Items:

══════════

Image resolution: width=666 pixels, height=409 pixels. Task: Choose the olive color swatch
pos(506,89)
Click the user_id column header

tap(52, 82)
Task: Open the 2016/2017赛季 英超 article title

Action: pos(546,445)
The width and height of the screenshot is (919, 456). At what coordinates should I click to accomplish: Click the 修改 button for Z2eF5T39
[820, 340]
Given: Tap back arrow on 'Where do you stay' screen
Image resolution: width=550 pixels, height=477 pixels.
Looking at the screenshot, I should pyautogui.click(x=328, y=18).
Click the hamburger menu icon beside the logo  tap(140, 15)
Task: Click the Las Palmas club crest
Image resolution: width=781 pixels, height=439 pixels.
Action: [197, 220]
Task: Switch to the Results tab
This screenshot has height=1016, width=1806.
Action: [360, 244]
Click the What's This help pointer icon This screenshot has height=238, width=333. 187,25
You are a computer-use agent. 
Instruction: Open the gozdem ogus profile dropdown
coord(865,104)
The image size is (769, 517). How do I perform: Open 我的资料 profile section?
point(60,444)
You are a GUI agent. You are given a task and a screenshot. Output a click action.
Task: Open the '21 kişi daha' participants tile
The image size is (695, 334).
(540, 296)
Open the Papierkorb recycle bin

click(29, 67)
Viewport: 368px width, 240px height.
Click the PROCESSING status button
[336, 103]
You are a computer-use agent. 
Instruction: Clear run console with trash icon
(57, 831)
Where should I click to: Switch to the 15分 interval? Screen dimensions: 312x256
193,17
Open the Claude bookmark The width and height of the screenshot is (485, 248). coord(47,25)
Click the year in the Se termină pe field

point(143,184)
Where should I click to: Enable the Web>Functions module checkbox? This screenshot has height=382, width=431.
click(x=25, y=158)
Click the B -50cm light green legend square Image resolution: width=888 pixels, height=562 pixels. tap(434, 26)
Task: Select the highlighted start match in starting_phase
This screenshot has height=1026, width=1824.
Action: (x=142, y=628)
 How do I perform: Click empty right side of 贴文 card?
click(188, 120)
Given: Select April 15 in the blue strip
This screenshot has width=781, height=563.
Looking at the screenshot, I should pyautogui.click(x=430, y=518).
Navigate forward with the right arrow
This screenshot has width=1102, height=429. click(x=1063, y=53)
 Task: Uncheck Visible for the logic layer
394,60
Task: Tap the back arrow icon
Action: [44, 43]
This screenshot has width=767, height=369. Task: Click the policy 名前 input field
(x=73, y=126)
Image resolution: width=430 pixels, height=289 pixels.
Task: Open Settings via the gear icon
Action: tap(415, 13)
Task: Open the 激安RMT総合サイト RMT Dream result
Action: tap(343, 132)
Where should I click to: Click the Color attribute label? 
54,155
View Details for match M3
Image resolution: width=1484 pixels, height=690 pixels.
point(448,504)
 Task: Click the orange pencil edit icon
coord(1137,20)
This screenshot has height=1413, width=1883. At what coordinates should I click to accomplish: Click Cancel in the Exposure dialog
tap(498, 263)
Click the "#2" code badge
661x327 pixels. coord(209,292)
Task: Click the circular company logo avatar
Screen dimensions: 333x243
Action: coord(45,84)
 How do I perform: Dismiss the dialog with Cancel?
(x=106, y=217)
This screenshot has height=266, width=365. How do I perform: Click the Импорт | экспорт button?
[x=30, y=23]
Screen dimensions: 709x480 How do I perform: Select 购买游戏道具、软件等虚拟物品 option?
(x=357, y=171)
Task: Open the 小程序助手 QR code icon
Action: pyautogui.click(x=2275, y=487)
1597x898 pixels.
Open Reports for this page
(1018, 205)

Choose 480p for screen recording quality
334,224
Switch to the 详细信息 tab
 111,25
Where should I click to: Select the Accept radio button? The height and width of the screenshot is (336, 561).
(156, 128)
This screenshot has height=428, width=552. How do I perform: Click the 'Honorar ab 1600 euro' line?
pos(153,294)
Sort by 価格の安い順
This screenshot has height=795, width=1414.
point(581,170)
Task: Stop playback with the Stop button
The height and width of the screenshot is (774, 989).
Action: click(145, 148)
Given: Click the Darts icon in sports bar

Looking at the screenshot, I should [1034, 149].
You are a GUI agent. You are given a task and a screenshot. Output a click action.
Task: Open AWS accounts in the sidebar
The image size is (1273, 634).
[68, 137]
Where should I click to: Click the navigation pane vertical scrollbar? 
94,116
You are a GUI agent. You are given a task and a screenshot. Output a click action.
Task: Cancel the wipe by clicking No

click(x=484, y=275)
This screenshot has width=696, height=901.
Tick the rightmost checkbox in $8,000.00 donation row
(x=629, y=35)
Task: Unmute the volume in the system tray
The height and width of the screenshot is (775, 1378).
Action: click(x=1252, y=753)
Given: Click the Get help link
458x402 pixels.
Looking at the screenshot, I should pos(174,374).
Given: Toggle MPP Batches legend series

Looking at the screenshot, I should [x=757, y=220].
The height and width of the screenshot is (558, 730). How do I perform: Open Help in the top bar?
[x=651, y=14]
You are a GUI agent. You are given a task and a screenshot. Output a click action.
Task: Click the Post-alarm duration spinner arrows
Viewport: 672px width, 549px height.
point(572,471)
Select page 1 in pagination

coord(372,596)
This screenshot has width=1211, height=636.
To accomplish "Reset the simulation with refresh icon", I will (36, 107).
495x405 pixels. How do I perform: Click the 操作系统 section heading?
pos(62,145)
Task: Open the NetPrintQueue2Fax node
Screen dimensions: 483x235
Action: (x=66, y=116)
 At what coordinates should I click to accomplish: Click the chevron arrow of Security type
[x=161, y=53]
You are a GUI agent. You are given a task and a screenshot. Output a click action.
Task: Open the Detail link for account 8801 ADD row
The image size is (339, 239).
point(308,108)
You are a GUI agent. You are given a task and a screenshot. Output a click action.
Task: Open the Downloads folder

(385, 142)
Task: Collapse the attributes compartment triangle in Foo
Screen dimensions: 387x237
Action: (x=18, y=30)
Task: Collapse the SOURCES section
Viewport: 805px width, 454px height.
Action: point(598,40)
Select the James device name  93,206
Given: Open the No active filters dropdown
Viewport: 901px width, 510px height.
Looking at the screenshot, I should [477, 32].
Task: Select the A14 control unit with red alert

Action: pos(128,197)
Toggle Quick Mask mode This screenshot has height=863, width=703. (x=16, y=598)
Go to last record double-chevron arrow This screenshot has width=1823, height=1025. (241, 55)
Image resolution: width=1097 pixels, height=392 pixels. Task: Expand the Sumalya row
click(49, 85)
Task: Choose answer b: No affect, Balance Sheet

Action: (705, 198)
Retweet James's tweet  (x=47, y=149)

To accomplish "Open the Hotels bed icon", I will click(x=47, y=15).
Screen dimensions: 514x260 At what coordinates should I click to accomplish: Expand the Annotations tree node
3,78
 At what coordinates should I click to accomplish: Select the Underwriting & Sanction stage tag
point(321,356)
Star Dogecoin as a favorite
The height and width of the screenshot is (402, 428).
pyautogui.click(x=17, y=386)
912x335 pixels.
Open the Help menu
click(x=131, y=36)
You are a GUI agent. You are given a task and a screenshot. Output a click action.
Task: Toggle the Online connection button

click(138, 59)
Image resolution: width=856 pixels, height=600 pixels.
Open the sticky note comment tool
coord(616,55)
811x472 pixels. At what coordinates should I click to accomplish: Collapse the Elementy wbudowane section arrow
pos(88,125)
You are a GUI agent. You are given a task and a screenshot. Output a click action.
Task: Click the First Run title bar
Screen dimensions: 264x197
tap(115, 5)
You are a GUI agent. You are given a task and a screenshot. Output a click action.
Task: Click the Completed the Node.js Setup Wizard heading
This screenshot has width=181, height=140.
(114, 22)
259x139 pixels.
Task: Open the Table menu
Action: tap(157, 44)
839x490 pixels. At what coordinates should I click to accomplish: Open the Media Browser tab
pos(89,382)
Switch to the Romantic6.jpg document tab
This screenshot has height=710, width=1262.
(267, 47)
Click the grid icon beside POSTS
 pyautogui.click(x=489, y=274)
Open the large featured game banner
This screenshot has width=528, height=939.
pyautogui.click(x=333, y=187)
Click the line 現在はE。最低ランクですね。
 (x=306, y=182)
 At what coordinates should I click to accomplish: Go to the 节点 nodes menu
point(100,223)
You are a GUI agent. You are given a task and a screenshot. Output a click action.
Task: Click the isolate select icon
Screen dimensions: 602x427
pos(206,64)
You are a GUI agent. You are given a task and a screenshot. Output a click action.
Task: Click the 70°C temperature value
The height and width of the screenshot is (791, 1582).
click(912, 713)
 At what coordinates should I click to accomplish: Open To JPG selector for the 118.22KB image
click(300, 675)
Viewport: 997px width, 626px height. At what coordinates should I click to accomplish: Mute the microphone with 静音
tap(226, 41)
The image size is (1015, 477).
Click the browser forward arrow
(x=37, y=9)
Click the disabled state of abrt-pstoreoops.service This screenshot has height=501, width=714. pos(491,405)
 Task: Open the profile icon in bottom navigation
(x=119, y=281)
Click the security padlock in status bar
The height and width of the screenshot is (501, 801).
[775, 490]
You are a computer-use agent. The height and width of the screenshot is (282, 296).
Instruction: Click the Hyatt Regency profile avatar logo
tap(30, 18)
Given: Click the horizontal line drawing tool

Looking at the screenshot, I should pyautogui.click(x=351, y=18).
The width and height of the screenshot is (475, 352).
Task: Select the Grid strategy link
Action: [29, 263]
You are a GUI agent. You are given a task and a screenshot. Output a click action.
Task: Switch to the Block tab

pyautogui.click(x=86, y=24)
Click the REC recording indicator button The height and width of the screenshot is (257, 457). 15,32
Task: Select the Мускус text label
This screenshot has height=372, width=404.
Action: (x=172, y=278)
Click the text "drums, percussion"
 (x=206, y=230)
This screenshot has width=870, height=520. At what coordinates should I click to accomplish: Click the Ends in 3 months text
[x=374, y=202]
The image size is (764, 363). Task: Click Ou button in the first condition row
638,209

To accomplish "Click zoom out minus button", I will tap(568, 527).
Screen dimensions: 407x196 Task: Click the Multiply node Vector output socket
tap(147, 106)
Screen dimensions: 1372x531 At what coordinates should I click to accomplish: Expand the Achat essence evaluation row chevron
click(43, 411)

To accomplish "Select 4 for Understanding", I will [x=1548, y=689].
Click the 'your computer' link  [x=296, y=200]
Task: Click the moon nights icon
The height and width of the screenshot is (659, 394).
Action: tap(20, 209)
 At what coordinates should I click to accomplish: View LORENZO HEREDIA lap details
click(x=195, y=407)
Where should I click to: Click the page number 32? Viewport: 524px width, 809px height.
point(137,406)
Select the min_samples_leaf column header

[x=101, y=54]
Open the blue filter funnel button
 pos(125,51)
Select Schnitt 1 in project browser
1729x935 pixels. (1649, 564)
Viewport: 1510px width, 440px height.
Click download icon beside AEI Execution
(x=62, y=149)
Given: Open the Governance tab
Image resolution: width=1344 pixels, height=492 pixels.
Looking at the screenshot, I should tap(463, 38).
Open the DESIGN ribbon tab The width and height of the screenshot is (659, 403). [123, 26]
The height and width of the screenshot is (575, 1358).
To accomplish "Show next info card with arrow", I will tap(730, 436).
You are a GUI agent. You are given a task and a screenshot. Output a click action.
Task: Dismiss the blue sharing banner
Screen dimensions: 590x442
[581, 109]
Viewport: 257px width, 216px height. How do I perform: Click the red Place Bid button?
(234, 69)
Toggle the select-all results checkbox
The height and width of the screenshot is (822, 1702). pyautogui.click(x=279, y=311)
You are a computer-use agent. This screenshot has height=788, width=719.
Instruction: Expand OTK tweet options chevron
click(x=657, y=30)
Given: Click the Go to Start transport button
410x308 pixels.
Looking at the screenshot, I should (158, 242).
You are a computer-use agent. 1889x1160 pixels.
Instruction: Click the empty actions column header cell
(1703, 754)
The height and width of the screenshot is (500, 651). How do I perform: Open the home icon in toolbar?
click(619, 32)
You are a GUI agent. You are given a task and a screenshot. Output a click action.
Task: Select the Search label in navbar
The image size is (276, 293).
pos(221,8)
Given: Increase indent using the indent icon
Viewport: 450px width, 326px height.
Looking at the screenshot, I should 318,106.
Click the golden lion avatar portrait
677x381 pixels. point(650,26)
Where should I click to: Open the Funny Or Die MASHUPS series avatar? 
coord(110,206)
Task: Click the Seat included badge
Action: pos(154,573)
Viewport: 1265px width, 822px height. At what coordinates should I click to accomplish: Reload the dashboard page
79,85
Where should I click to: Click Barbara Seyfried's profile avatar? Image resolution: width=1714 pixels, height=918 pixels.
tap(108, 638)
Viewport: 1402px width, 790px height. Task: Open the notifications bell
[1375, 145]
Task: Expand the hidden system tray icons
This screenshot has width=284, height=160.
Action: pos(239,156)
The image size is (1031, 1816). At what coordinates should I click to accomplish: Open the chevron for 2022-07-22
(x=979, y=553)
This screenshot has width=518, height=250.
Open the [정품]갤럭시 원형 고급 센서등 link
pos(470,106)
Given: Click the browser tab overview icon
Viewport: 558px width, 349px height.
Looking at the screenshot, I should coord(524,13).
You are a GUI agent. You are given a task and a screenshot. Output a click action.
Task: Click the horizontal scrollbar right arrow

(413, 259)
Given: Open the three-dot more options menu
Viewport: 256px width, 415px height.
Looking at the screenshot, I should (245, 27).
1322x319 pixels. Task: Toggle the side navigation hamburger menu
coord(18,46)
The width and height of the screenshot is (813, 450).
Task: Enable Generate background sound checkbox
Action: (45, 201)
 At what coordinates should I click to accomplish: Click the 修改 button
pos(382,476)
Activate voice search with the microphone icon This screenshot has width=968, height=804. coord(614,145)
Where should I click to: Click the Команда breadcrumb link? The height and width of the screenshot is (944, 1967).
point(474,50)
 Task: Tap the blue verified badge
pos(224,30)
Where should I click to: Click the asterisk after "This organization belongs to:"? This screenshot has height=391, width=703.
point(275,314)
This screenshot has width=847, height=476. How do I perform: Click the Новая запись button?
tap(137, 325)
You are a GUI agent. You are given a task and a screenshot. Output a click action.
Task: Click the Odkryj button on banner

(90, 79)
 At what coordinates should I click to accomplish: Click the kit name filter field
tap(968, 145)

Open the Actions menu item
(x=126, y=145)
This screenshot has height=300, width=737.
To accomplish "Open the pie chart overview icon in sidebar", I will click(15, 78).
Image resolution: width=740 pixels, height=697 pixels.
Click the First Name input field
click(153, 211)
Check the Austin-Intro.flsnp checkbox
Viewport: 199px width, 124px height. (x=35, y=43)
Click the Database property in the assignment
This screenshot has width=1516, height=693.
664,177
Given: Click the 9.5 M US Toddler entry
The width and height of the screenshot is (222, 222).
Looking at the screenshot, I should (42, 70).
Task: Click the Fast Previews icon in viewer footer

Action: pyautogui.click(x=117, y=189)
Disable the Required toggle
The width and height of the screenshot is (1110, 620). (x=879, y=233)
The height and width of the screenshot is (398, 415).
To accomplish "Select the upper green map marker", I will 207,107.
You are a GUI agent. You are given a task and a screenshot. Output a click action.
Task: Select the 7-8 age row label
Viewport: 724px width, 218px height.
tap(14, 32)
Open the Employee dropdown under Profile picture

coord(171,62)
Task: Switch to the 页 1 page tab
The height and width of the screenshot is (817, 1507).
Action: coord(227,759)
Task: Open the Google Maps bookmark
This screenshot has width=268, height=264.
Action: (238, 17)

══════════

Request:
Could you update the rows between the line holding "Click the text" and the line holding "point(137,406)", inclusive, by replacing "Task" with "Instruction" and leaving everything else unchanged, then give those lines again?

Final result:
Click the text "drums, percussion"
 (x=206, y=230)
This screenshot has width=870, height=520. At what coordinates should I click to accomplish: Click the Ends in 3 months text
[x=374, y=202]
The image size is (764, 363). Instruction: Click Ou button in the first condition row
638,209

To accomplish "Click zoom out minus button", I will tap(568, 527).
Screen dimensions: 407x196 Instruction: Click the Multiply node Vector output socket
tap(147, 106)
Screen dimensions: 1372x531 At what coordinates should I click to accomplish: Expand the Achat essence evaluation row chevron
click(43, 411)

To accomplish "Select 4 for Understanding", I will [x=1548, y=689].
Click the 'your computer' link  [x=296, y=200]
Instruction: Click the moon nights icon
The height and width of the screenshot is (659, 394).
Action: tap(20, 209)
 At what coordinates should I click to accomplish: View LORENZO HEREDIA lap details
click(x=195, y=407)
Where should I click to: Click the page number 32? Viewport: 524px width, 809px height.
point(137,406)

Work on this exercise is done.